Another great new feature is the Legal Organizations Online Network (LOON). For statewide providers of legal services, the new online tool lets them search across all registered providers, filtering across categories such as legal topics, FPG limit, age range, and service type.
Legal organizations now have a central source of information, connecting their clients with the appropriate services for their legal issue.
The redesigned site is built upon Drupal’s core multilingual capabilities, with support for 4 languages.
50% increase in traffic
500k residents served
Outcomes
Post-launch, we continue to work with the LawHelpMN team to refine and improve the site. New tools and revisions have been introduced, including A/B testing.

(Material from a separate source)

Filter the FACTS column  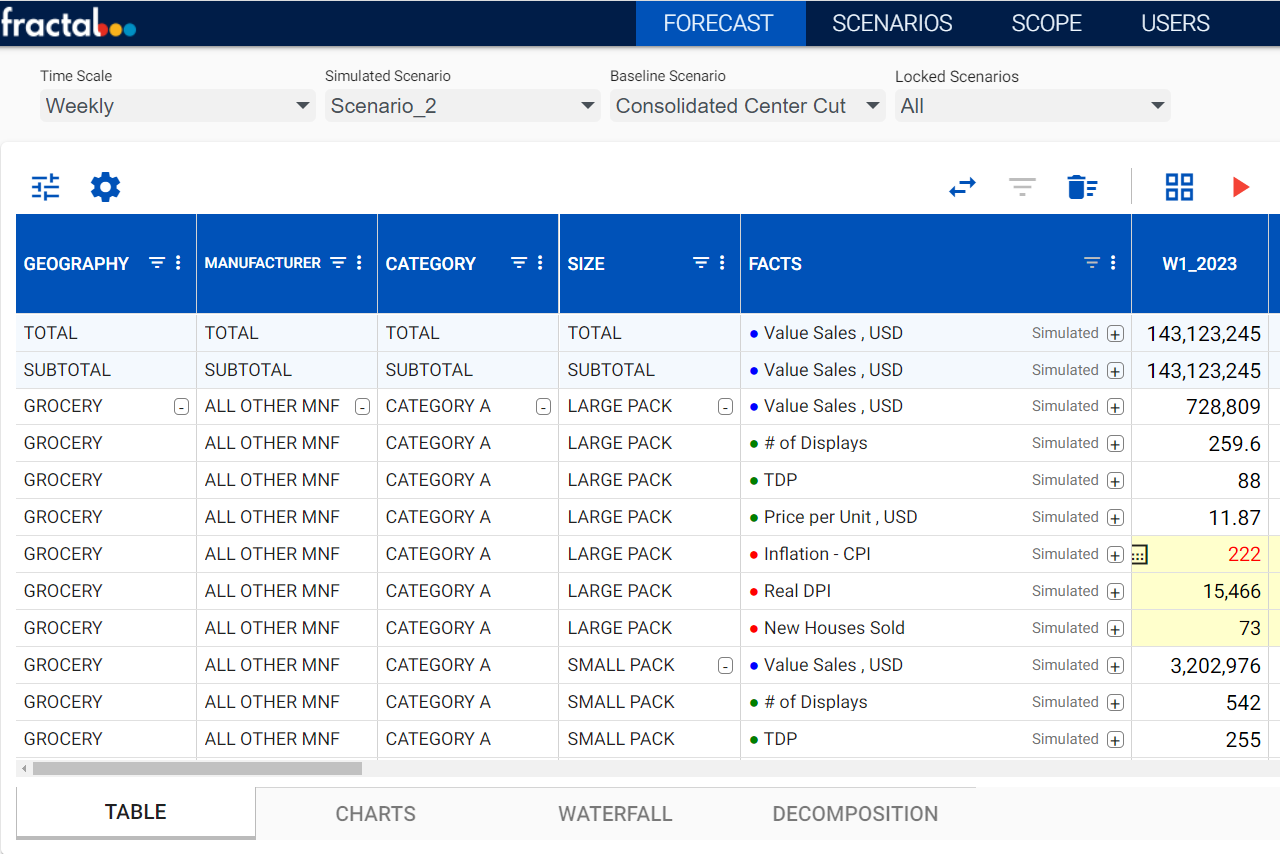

Legal providers have shared overwhelmingly positive feedback for the new tools, and ways the site can help them with referrals. The site is now responsive across multiple devices, and accessibility has been greatly improved towards WCAG standards. Traffic has increased over 50% since launch, and thousands of residents have utilized the new LawHelpMN guide.
We were incredibly happy...constantly getting compliments from the administrator of other states' legal information website
J. Singleton, Program Manager
Why Drupal was chosen
While many of the Legal Help sites around the country are still powered by an older CMS, a number of states have migrated to Drupal as the primary alternative. The LawHelpMN team was attracted to Drupal based on their own experience, and interaction with several other state websites who had redesigned under Drupal 7 and 8.
Electric Citizen carefully talked through each requirement with the client, and demonstrated how Drupal 8 could meet all their needs through a better content editing experience, a flexible framework for building the tools the site required, and strong capabilities with data integration.